Três jovens estilistas conquistaram nesta temporada outono-inverno o direito de desfilarem no ''grupo especial'' da moda. Depois de se destacarem no ''grupo de acesso'' ou Amni Hot Spot, Érika Ikezili, Fábia Bercsek e Samuel Cirnansck foram os primeiros participantes do evento que nasceu justamente para descobrir novos talentos a serem promovidos. No sábado, Érika já havia feito uma boa estréia. Na segunda-feira, foi a vez dos outros dois estilistas apresentarem suas coleções na São Paulo Fashion Week.
Ex-figurinista de teatro, Samuel Cirnansck não esconde as origens e coloca na passarela cortinas de veludo como cenário do seu espetáculo. A inspiração é explícita. Anos 1950 até o último fio de tule para armar as saias rodadas de cintura bem marcada. Faz drapês em jeans, veludo e georgete mostrando fez a lição direitinho nos cortes e modelagens. O final é dos vestidos longos abusados com rendas rebordadas com muito brilho.
Produzir um desfile não é nenhum mistério para para Fábia Bercsek, que por três anos foi assistente de Alexandre Herchcovitch e passou pela faculdade de moda Santa Marcelina. Isso sem contar as apresentações no Hot Spot. Mesmo assim, o primeiro desfile na SPFW tinha que ser especialíssimo. ''Fiquei preocupada em passar uma linguagem de moda'', disse a estilista após a apresentação, que teve inspiração na cantora Cher (que emprestou a voz para a trilha sonora e se fez presente no jeito de ser de uma cover que abriu o desfile). Fábia, que é sempre séria (talvez por pura timidez), entrou sorrindo bastante e jogando beijinhos para a platéia que a aplaudia. Couro, franjas, penas lembravam as índias norte-americanas. A estamparia é da própria estilista, que também é ilustradora.

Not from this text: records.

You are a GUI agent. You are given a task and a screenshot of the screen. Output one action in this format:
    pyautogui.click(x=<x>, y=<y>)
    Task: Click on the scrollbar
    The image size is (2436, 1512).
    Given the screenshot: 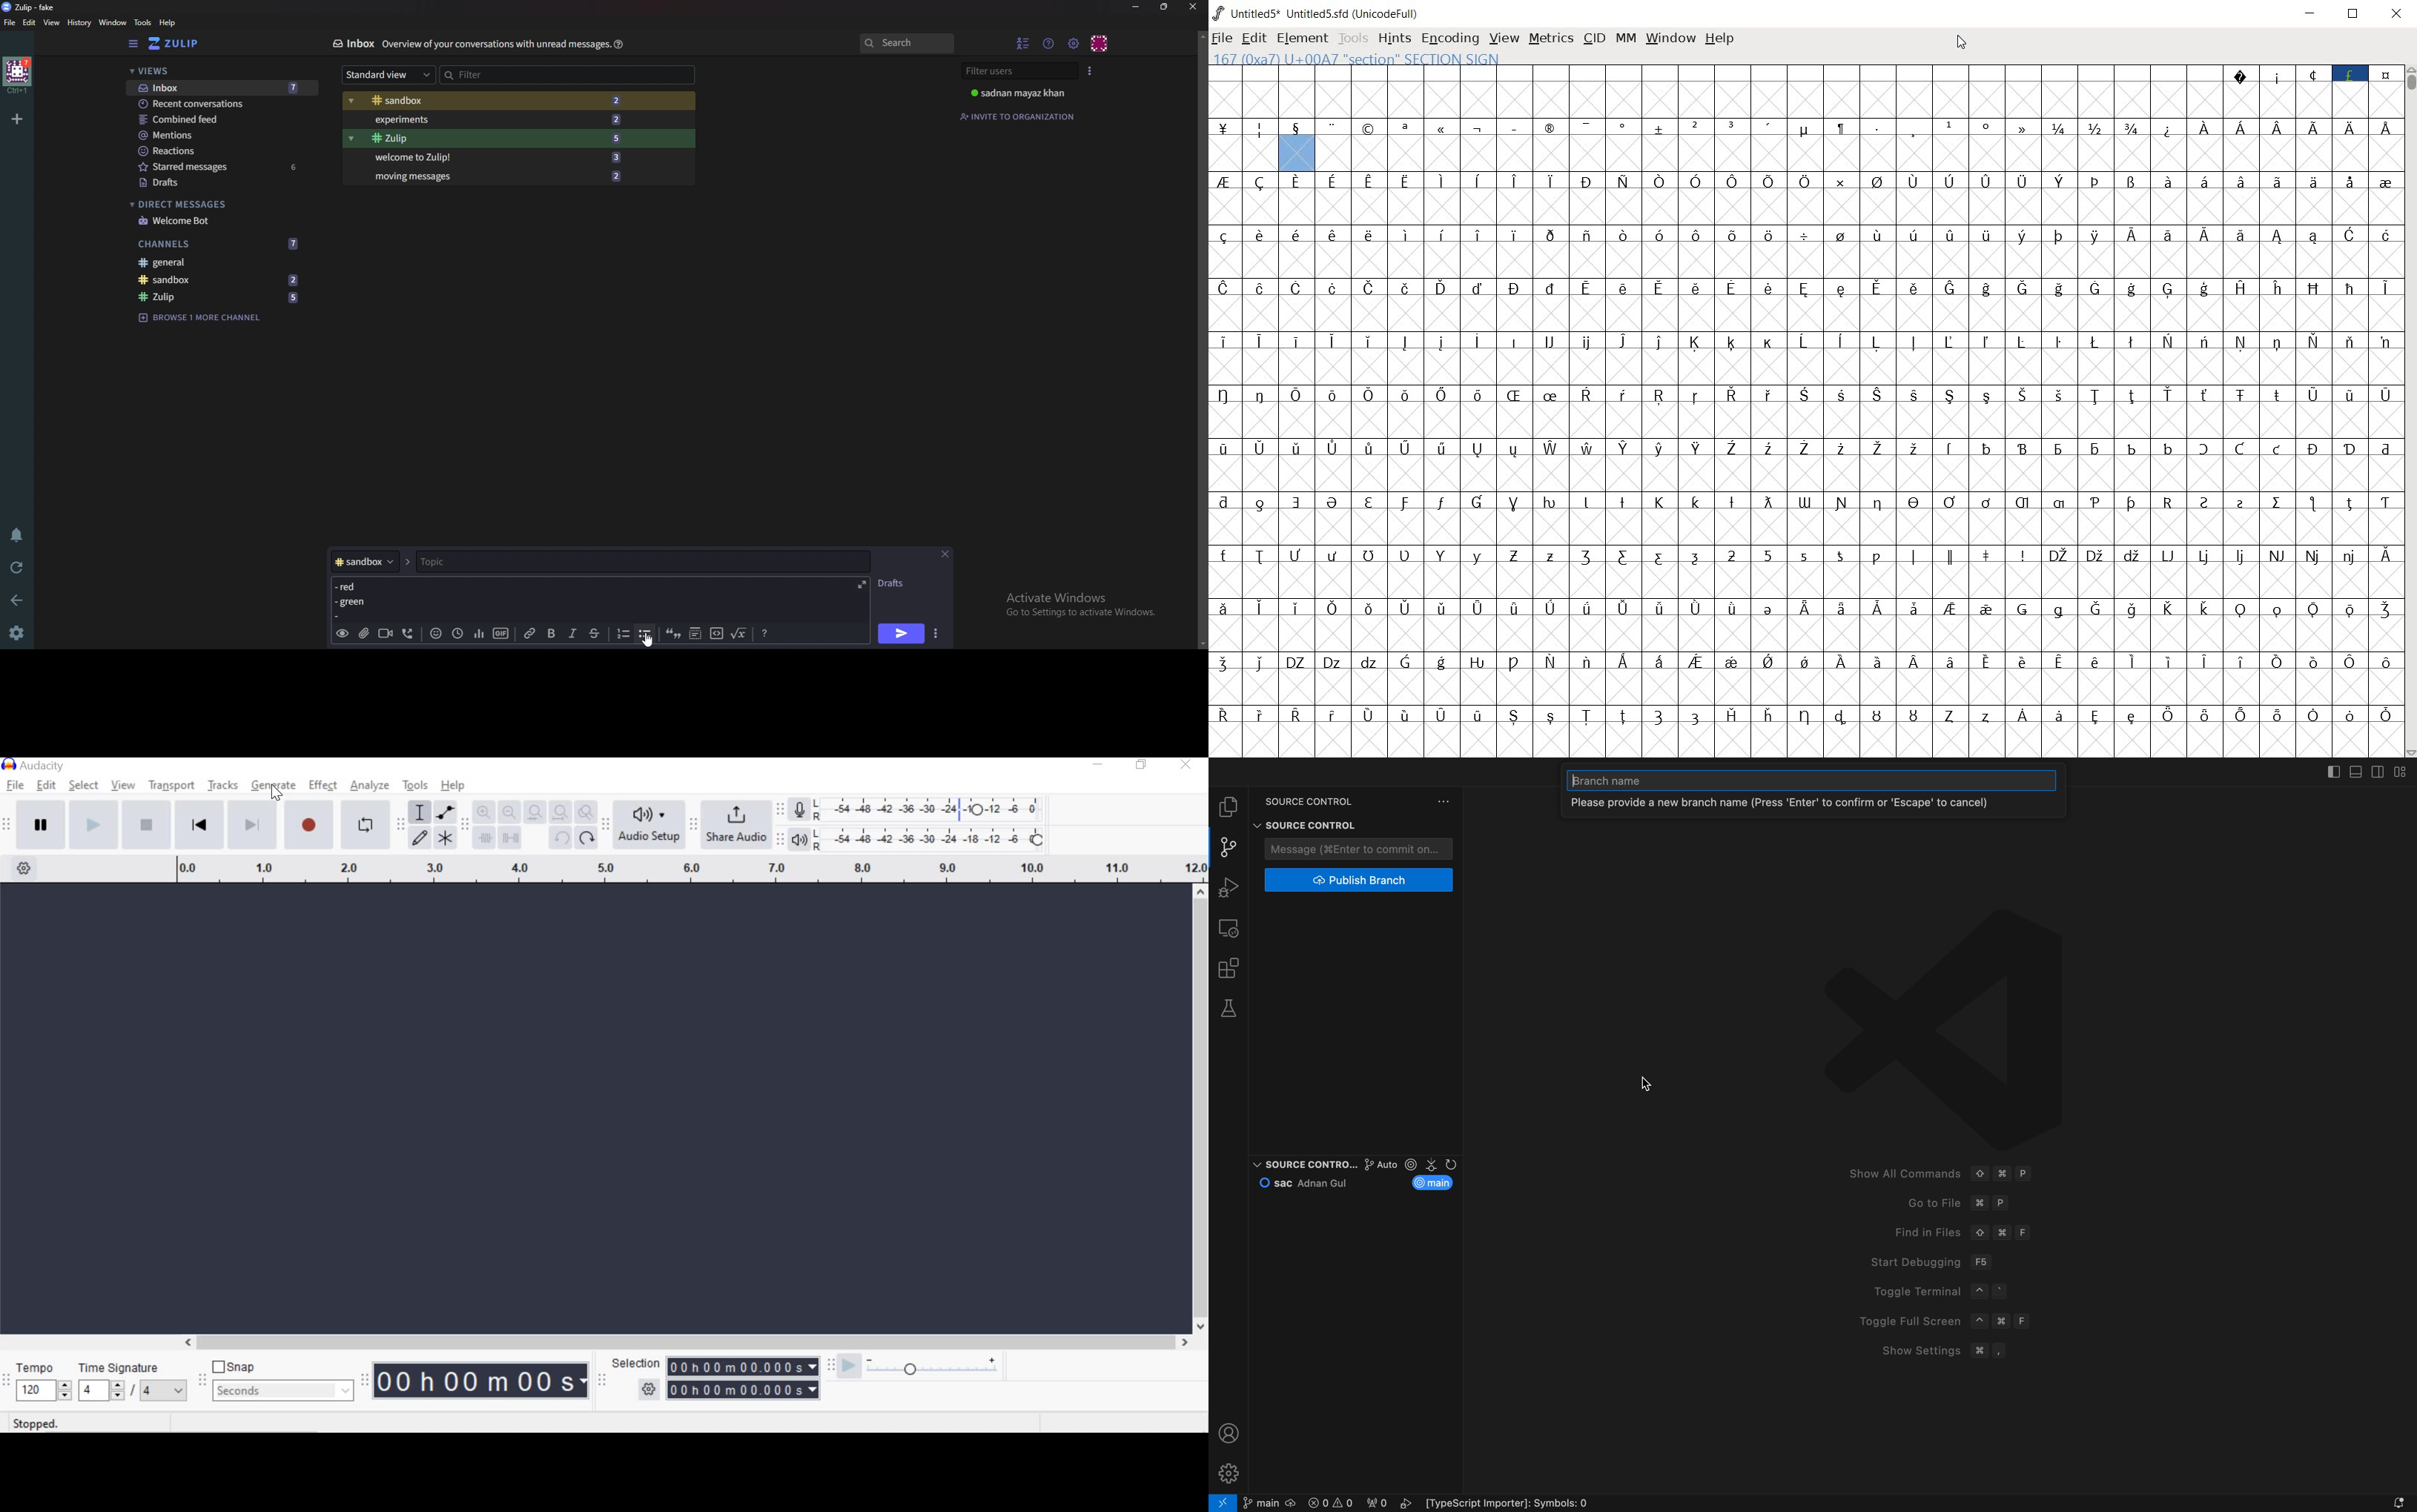 What is the action you would take?
    pyautogui.click(x=1198, y=1109)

O penúltimo dia da SPFW também teve duas reestréias, apesar de muita gente insistir que o desfile de Lourdinha Noyama tenha sido uma estréia. A estilista pernambucana já havia desfilado no início do ano passado em São Paulo, mas como convidada especial. Desta vez Lourdinha, que tem como característica misturar tecidos nobres como materiais rústicos, entrou para o calendário oficial. Outra volta à grade desfiles foi a de Caio Gobbi, que tinha feito apenas uma instalação na edição passada. Jeans e veludo cotelê são os carros-chefes da coleção. O desfile teve o styling (coordenação do que vai e como vai entrar na passarela) do maringaense Ed Benini.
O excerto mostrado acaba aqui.